For all that though I'm not about to become a Multimedia Type of Guy. Like artists of the past all my emotional reactions to orioles are going to have to be wrapped up and expressed in traditional media.

This was made particularly noticeable to me yesterday when I found this gold and black oriole at Morris Arboretum, singing away high in the sycamores. I was thrown both by its beauty and by the difficulty of identification. The song was what I'd always considered that of a Baltimore Oriole. But the bright yellow of the bird was more that of an immature or female Orchard Oriole. I was thrown. If it was an Orchard why was it singing like a Baltimore. I don't see Orchards all that frequently but I recalled that the immature males had black somewhere on their head. We've seen them many times before at Morris in spring. But where was the black on an immature Orchard? On the head? On the throat? I couldn't remember. Because I had my scope I could see such details as yellow under the black at the top of the head. That threw me even more but also struck me as something I had to get down on paper or canvas.

When I finally got home I got out my field guide and decided that this had to be a female Baltimore Oriole.
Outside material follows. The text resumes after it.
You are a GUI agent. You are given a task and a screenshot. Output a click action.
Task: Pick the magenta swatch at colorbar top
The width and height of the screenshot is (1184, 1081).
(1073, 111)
I also looked at some photos I took. In them the color was more yellow-orange as I'd expect in a female Baltimore Oriole and less golden yellow than it had seemed in the scope. Well at least that explained the mystery of the Baltimore Oriole song.

I include above a field sketch of the singing bird as well as a couple of a calling Eastern Kingbird. And a new attempt at capturing the experience of a Baltimore Oriole in spring, full of color and song.

This is a quick sketch with felt-tip pens based on my field sketch and photos. I did it this way because I wanted boldness. Baltimore Orioles are bold! There is a tradition it seems in bird art of doing sedate, quiet views of birds in pastel-like watercolors, with everything toned down into a pleasant harmony. This makes for harmonious paintings. But it doesn't accurately reflect the experience of a Baltimore Oriole. The ability to express an artists reaction to an experience, bird or otherwise, is I think what will always differentiate it from photography. There is so much room to do more than just capture the appearance of the bird. There is so much room to capture the experience of the bird.

I can't say that this fully does that. But I wanted to give it a try. I think it's a step in the right direction. As regular readers know I've been trying to accurately portray Baltimore Orioles for the last 10 days or so. This is one more attempt. I'm sure that there will be more. While I keep working on this goal my advice is: get out and see your own while they're still around.